Bird activity continues to be high in the garden probably a result of some of the cooler days this past week, but also as I mentioned in the last couple of blogs, they are nesting now with youngsters no doubt on the way.
Some of the days in the past week have been quite blustery and I think landing conditions have been difficult for some of the birds. I haven’t as yet located my new feeder, as I couldn’t really decide where to put it and thought that with windy conditions it wasn’t a fair test on usage anyway. Hopefully I can rectify that in the coming week.
I’ve had the regular visitors coming to the garden including one large crow who is hopping about on the lawn at various times in the day and certainly notices where I have scattered the dried mealworms on the ground. It also has been eating the suet balls and had one feed on the suet log, but I don’t think it could balance too well. A magpie has been coming and also hopping about and striding across the lawn as only they can in their dinner suit plumage.

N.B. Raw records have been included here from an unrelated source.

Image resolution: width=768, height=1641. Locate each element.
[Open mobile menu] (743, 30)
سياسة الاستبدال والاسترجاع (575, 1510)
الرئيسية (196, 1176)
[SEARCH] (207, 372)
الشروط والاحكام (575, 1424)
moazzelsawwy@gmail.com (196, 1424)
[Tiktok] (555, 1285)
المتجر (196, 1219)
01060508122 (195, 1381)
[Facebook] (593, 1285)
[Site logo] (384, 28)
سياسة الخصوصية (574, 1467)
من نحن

The sparrows and dunnocks have also been hopping about in various places both taking some food on the ground by the bird table, popping across to the bird bath trays and hopping around in the flowerbed and sometimes going off with blades of grass. They also hop about on my patio and have been pecking some new brickwork at the base of the greenhouse and my new steps. I have seen them do this elsewhere and I’m not sure whether they are after the salt that comes out of the bricks and mortar or whether they’re picking out very small pieces of stone. My picture this week is of one of the sparrows doing just that to the brickwork on my new garden steps.

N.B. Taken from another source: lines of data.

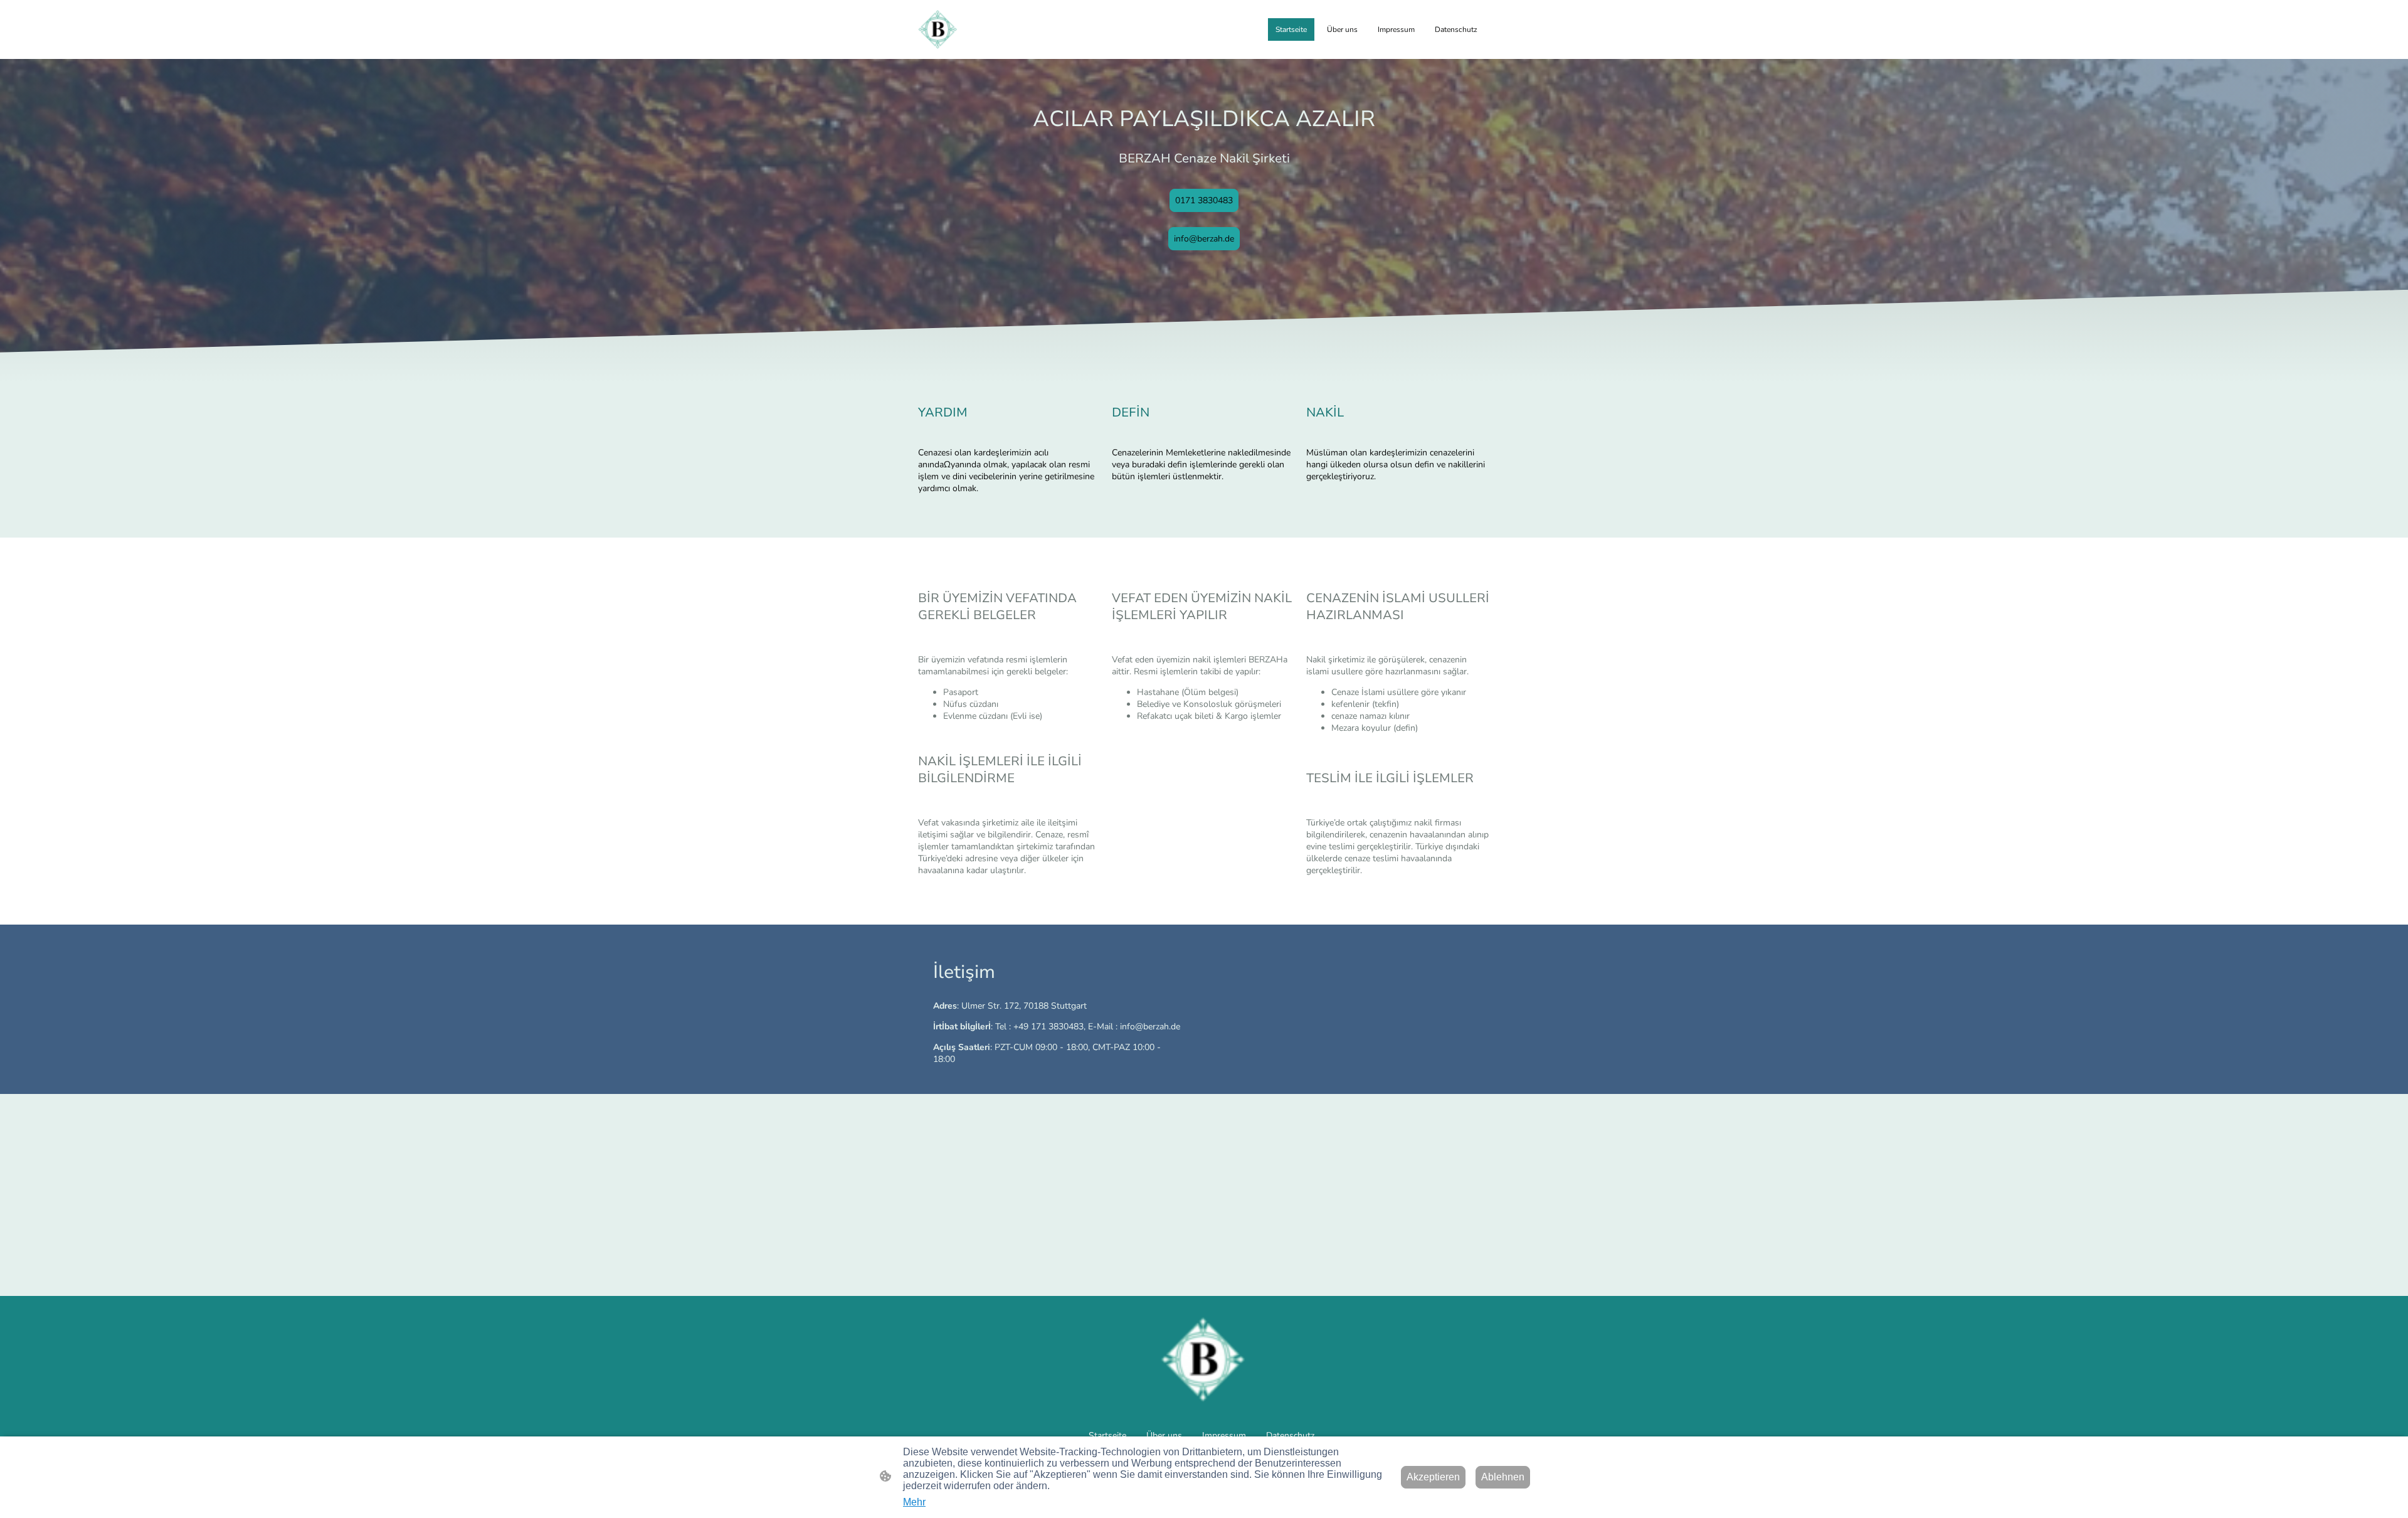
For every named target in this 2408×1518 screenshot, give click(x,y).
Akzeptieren (1433, 1477)
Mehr (914, 1502)
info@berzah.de (1204, 239)
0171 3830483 (1204, 200)
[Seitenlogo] (938, 29)
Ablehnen (1502, 1477)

I have only seen a single robin at one time during this past week and hope that the second one is sitting on some eggs, as they were coming in a pair a week or so back. This robin is usually sitting in the cobnut when I go out with some soft bill food or mealworms. The starlings also are enjoying the meal worms and perhaps are taking more than their fair share, as I’m really putting them out for the smaller birds such as the robin, but if they need them, they are welcome. The starlings have also been walking around on the lawn or just hopping about and pecking at the lawn, so I presume they are able to find some bugs and so forth although the ground is now rock hard. It has been an extremely dry month here in Kent with only about 6 mm of rain and some garden plants are looking a bit stressed as they would in the summer. I have also seen the starlings in a couple of neighbouring gardens during the past few days so the local flock of 20 to 30 birds is still in evidence. The blue tits and great tits have also been hopping between the suet logs and the peanut feeder. taking the opportunity when things are a little bit quieter to have their food.
The bird bath continues to be popular and it was a little bit crowded the other day with at least four pigeons in one of the saucers and several others queueing and squabbling as they waited their turn. After all that bathing I had to go out and refill the saucer. Other larger birds have been seen during the past week including a pair of collared doves, a couple of jackdaws and at least three wood pigeons. The blackbirds are still coming and there are at least two males and one female regularly in the garden, but I was reading about song thrushes yesterday and I don’t remember the last time I saw one of those in my garden, although they used to be fairly frequent visitors.
Despite cooler weather I have seen some larger bees feeding on various spring flowers but no butterflies since Easter.